In an email over the weekend, Stewart said he believes that the section in H.B. 463 that involves county charters will hold up in court. “The Ohio Supreme Court has already said that the (board of elections) and secretary of state were within their authority to keep proposals off the ballot that failed to meet constitutionally mandated threshold requirements.”

According to Stewart, that four-word phrase covers the issue of whether state law prevails over local laws, as is the case with the anti-fracking county charter amendments and local marijuana decriminalization laws.

He cited the beginning section of Article X Section 3 of the Ohio Constitution that says county residents can draft and adopt a charter on “matters which such county may now or hereafter be authorized to control by legislative action. Every such charter… shall provide for the exercise of all powers vested in, and the performance of all duties imposed upon counties and county officers by law.”

Stewart’s point is that this is a basic requirement that the anti-fracking charters violate from the get-go since state law already reserves regulation of oil and gas activities to the ODNR.

“Simply meeting constitutionally mandated threshold requirements as opposed to actually deciding what is/is not constitutional are entirely different things,” he said. “The Ohio Supreme Court has already said that the board of election and secretary of state were within their authority to keep proposals off the ballot that failed to meet those constitutionally mandated threshold requirements.”

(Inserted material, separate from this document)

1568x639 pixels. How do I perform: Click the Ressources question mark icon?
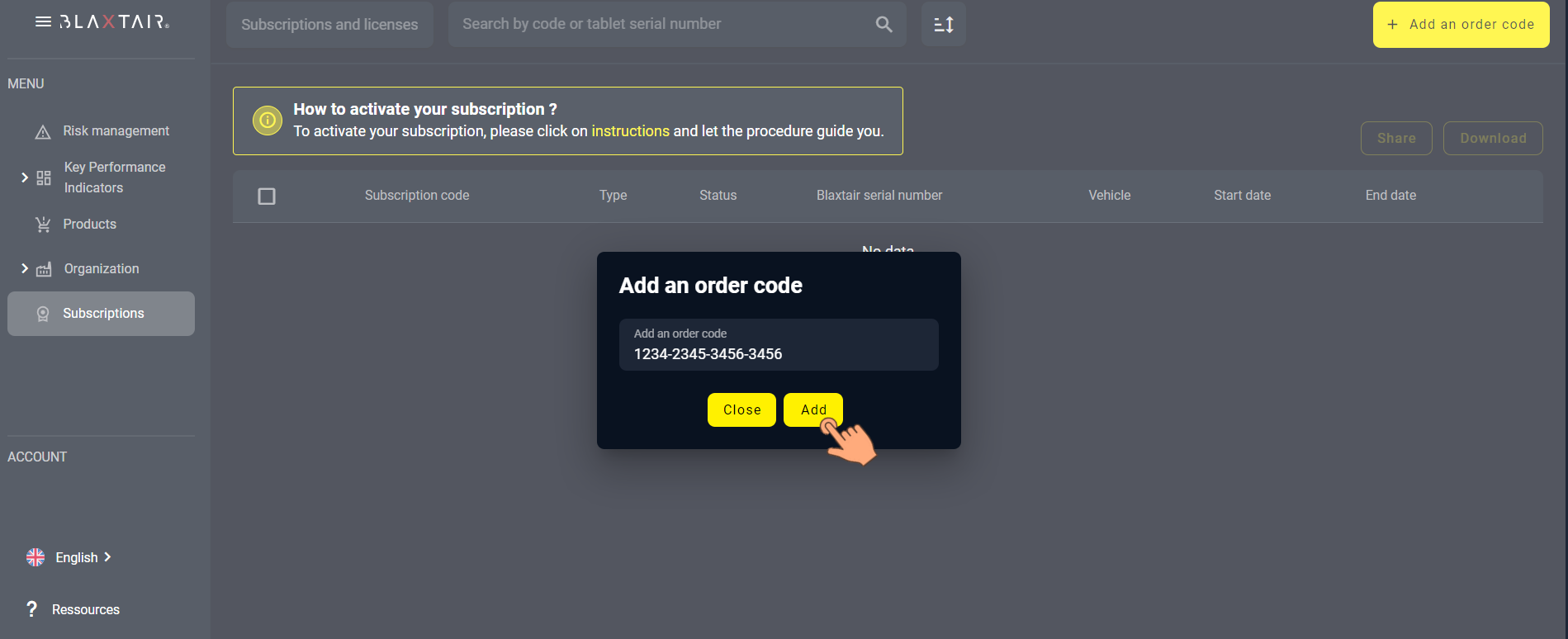[x=31, y=609]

The Legislative Services Commission did address this argument, noting that it’s not clear whether the state constitution “would allow the Secretary of State or board of elections to reject a petition on the basis that it proposes a law that, if adopted, would be unconstitutional.

“A reviewing court might rule that the constitutional right of initiative includes the right to initiative a potentially unconstitutional statute. If the statute became law and was challenged on constitutional grounds, the courts would have the authority to prevent its enforcement.”

The LSC also noted that a reviewing court “might find that the bill (H.B. 463) places an unconstitutional burden on the people’s right of initiative.”

Stewart, however, while expressing respect for the LSC, questioned that reasoning. “Should ANY language or proposal no matter how ridiculous be allowed to go on a local ballot for a vote?” he asked. “What if that language directly contradicts or attempts to override state or federal law? Language contained in these so called ‘county charters’ seems to directly contradict state law and even suggests that it trumps state law, federal law and international agreements (see Section 1.12 paragraph 3 of the Athens County proposal). Is that kind of system really a good idea? If you think about it, there are plenty of counties in Ohio where (given that same authority) very conservative voters could pass local laws that progressives abhor. Local control versus statewide uniformity is not a new debate and won't be going away anytime soon.”

As for the way H.B. 463 got passed at the end of session, Stewart noted that contrary to the notion that the bill was an underhanded way to sabotage local charter amendments, it had bipartisan support and was discussed in public session.

Yet, with so many unrelated provisions, one can’t assume that legislators voting “yes” approved of every provision in the bill.